I'm developing a Flask application for bone fracture detection, where users can upload X-ray images, and the application predicts whether a bone fracture is present or not. However, I'm facing an issue with handling irrelevant uploads, such as images of body parts other than elbows, hands, and shoulders.
Here's an overview of my Flask application code:
Flask app code
import os
from flask import Flask, request, jsonify
from werkzeug.utils import secure_filename
from predictions import predict
from flask_cors import CORS
app = Flask(__name__)
CORS(app) # Enable CORS for all routes
app.config['UPLOAD_FOLDER'] = 'uploads'
app.config['ALLOWED_EXTENSIONS'] = {'png', 'jpg', 'jpeg'}
def allowed_file(filename):
return '.' in filename and filename.rsplit('.', 1)[1].lower() in app.config['ALLOWED_EXTENSIONS']

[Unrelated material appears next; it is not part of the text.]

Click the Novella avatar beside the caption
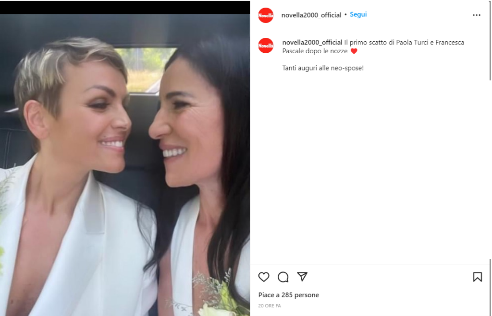[x=265, y=46]
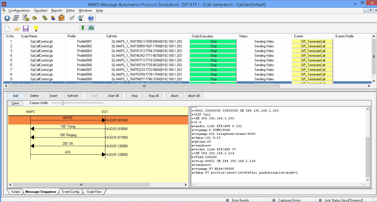Open the testbed setup gear icon
The width and height of the screenshot is (377, 202).
tap(7, 18)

@app.route('/predict', methods=['POST'])
def predict_bone_fracture():
if 'file' not in request.files:
return jsonify({'error': 'No file part'})
file = request.files['file']
if file.filename == '':
return jsonify({'error': 'No selected file'})
if file and allowed_file(file.filename):
filename = secure_filename(file.filename)
filepath = os.path.join(app.config['UPLOAD_FOLDER'], filename)
file.save(filepath)
# Perform prediction using the predict function from predictions.py
bone_type_result = predict(filepath)
result = predict(filepath, bone_type_result)
# You can customize the response based on your requirements
return jsonify({'bone_type': bone_type_result, 'result': result})
return jsonify({'error': 'Invalid file format'})
if __name__ == "__main__":
app.run()
The predict_bone_fracture() function receives the uploaded image, saves it to a specified folder, and then performs predictions using a predict() function from an external module (predictions.py). If the uploaded file is not an image or has an unsupported format, it returns an error response.
My main concern is how to handle cases where users upload images that do not correspond to the specified body parts (i.e., elbows, hands, shoulders). For example, if a user uploads an image of an eye instead of a bone, the application should reject the upload and provide an appropriate error message.
I believe I need to incorporate a mechanism to detect the relevant body parts in the uploaded images and verify if they match the expected body parts for prediction (i.e., elbows, hands, shoulders). However, I'm unsure about the best approach to implement this.
Could you please provide suggestions or ideas on how to address this issue? Specifically, I'm looking for guidance on:
Implementing a mechanism to detect relevant body parts in the uploaded images. Checking if the detected body parts match the expected body parts for prediction. Providing appropriate error handling and messages for irrelevant uploads. Any insights or code examples would be greatly appreciated. Thank you!